* SHORT EXERCISE *
Please retype the material below from its first line through the line that contains "日本免费一二三区 is located", including that line, and leave the pictures out.

* INPUT MATERIAL *
* * * * *

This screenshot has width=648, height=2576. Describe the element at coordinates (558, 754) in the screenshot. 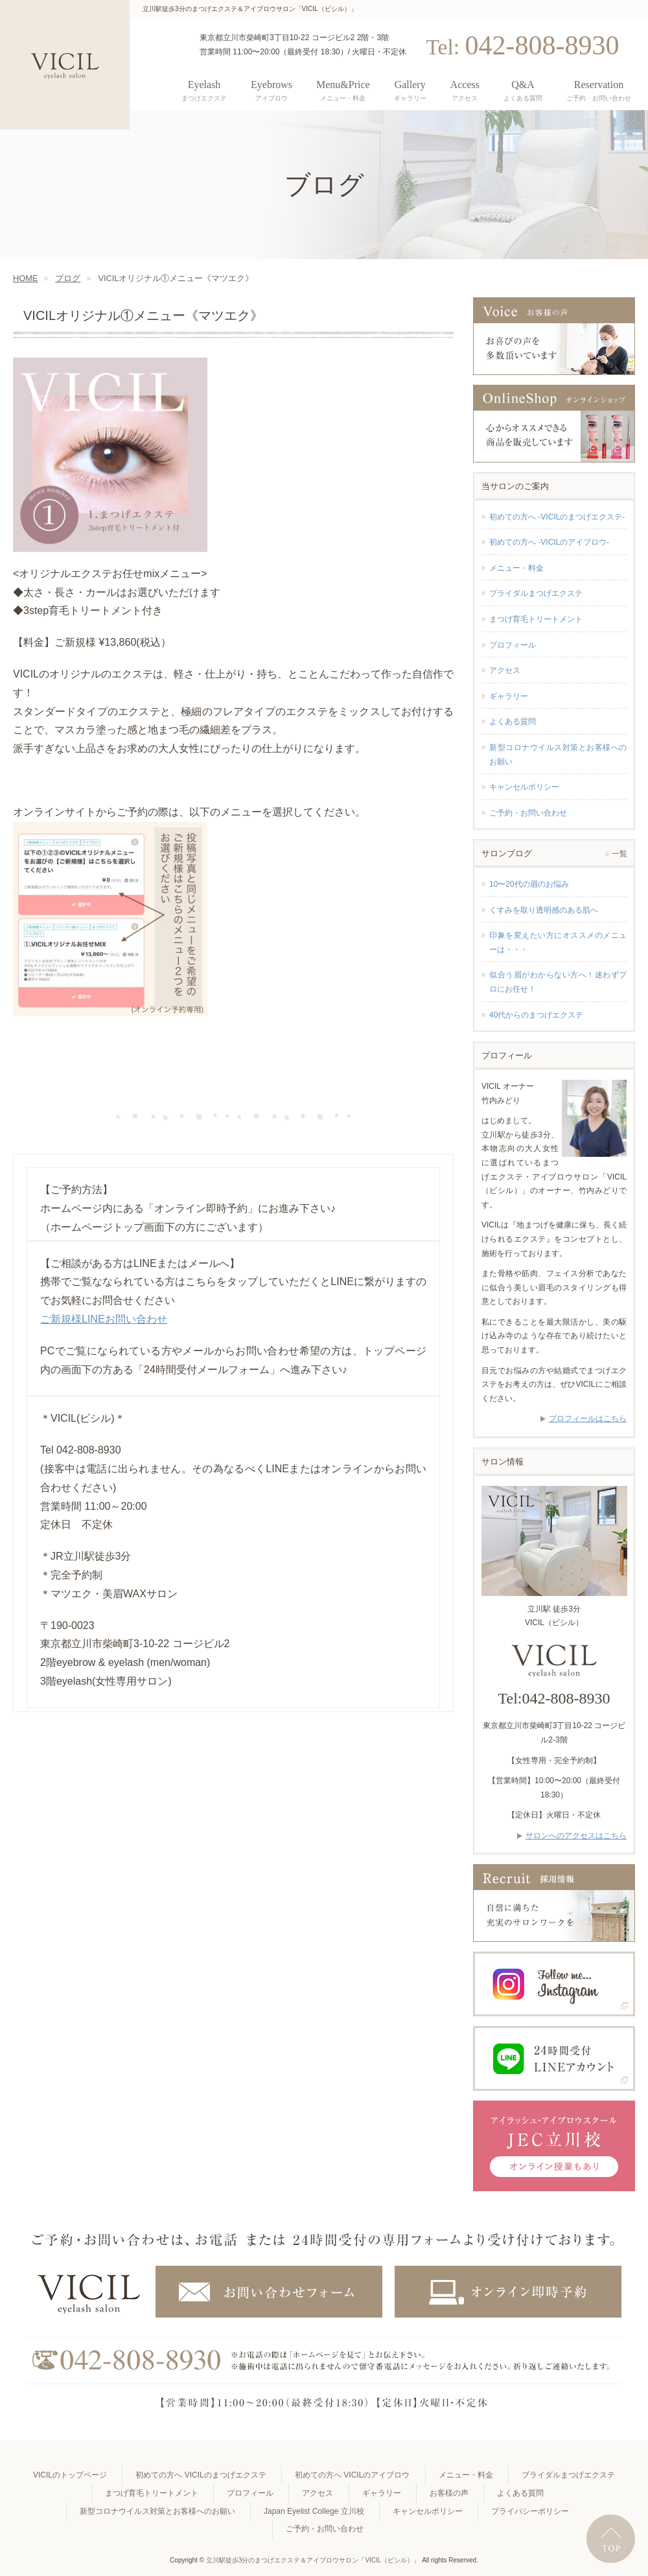

I see `新型コロナウイルス対策とお客様へのお願い` at that location.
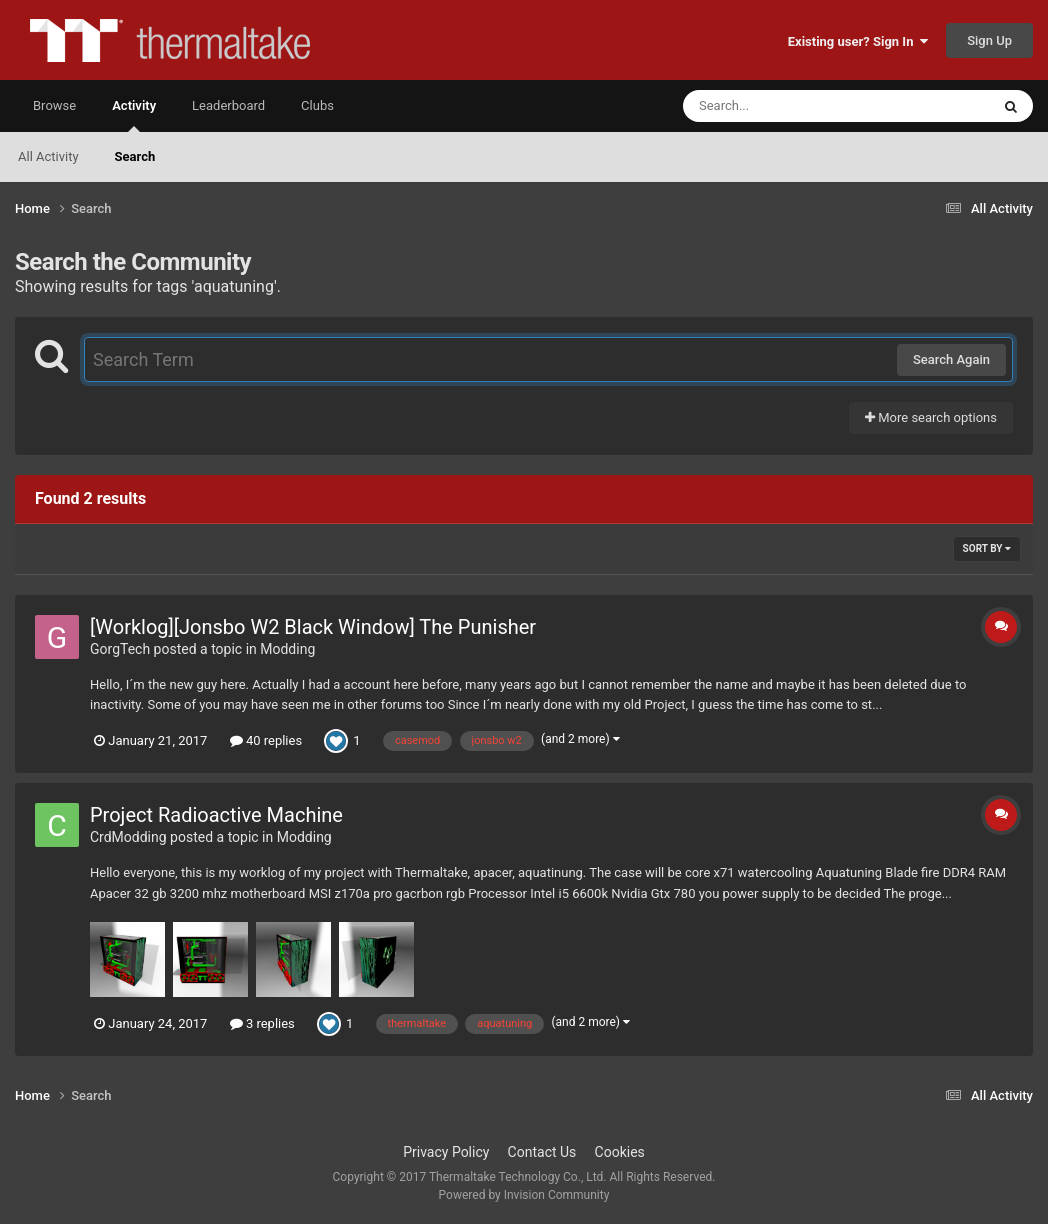  I want to click on Leaderboard, so click(228, 105).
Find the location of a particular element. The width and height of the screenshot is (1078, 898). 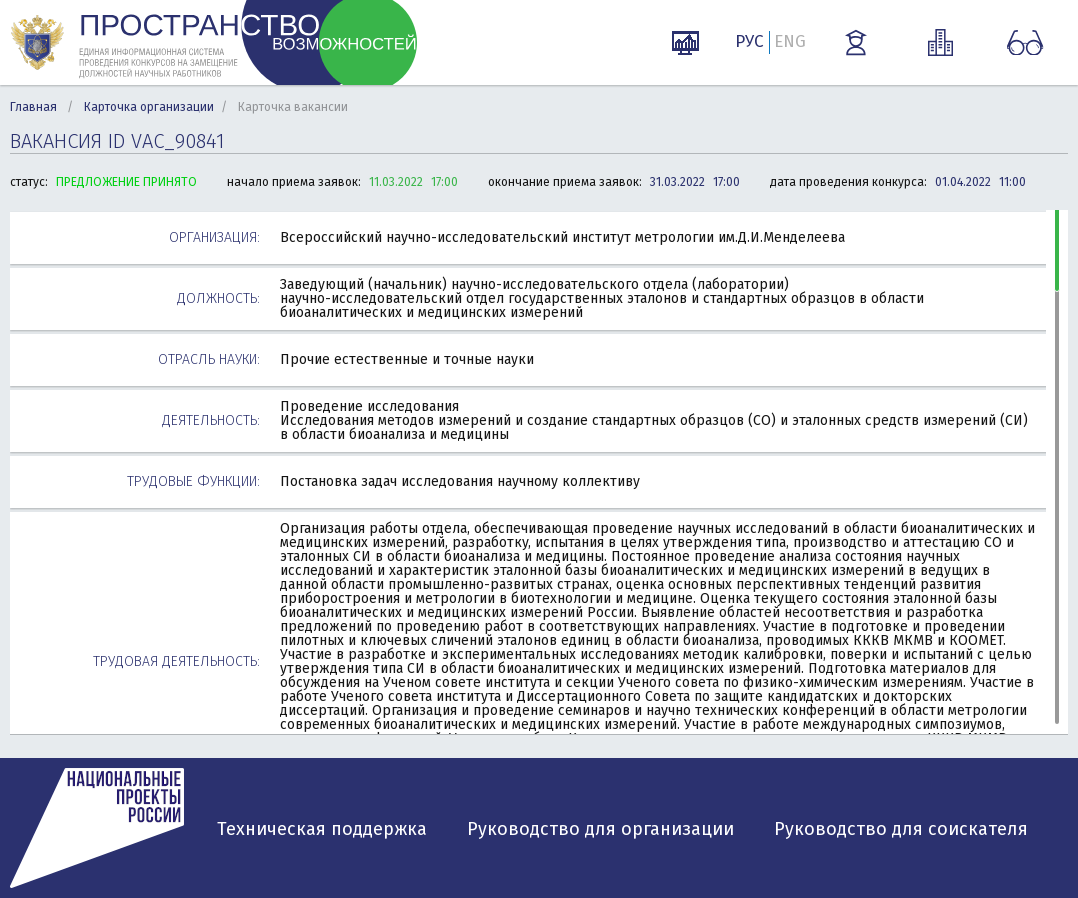

Руководство для соискателя is located at coordinates (901, 829).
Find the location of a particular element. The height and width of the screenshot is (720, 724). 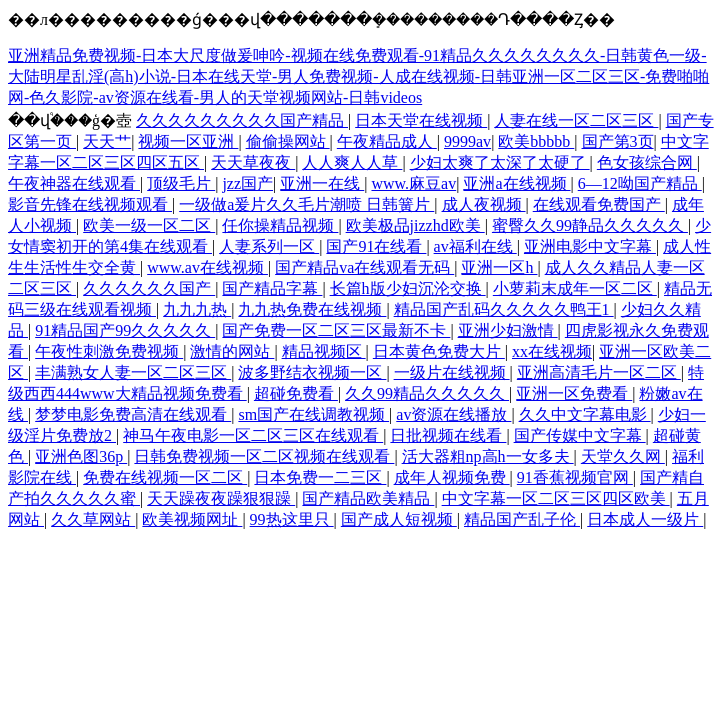

日本免费一二三区 is located at coordinates (320, 477).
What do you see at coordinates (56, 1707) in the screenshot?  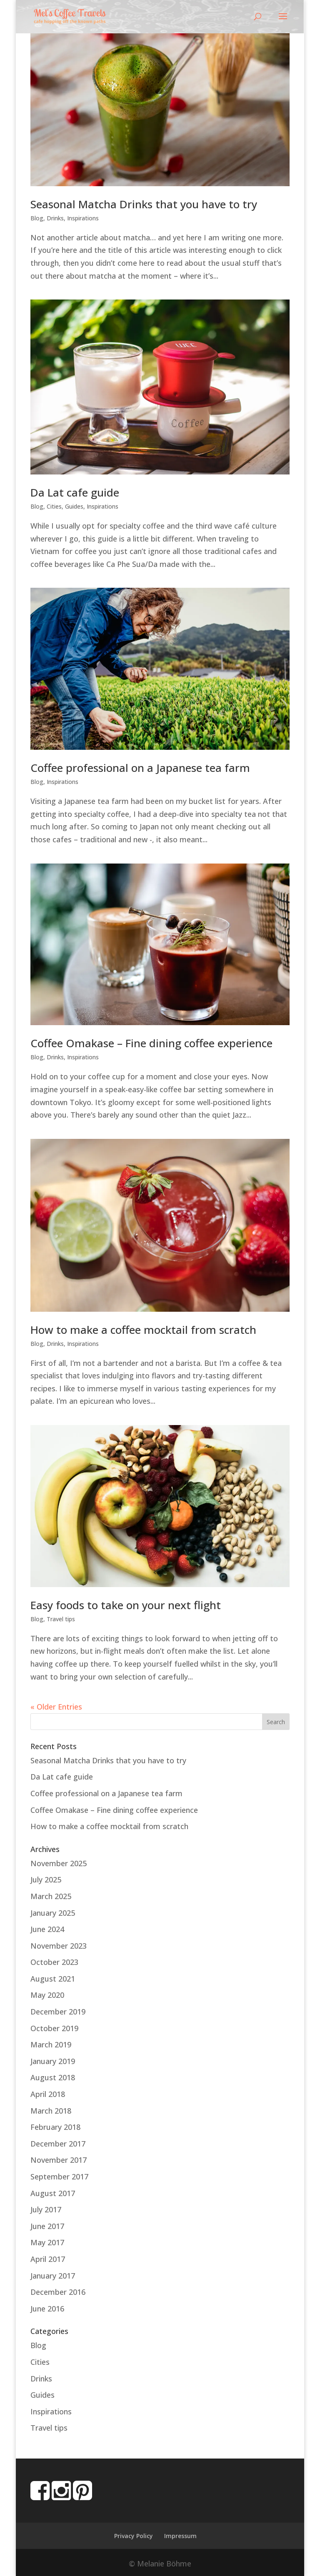 I see `« Older Entries` at bounding box center [56, 1707].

* * * * *

* FINAL RESULT *
This screenshot has width=648, height=2576. Describe the element at coordinates (558, 754) in the screenshot. 

I see `新型コロナウイルス対策とお客様へのお願い` at that location.
  I want to click on Leaderboard, so click(228, 105).
Find the location of a particular element. The width and height of the screenshot is (1078, 898). 

Руководство для соискателя is located at coordinates (901, 829).
Find the location of a particular element. The height and width of the screenshot is (720, 724). 

日本免费一二三区 is located at coordinates (320, 477).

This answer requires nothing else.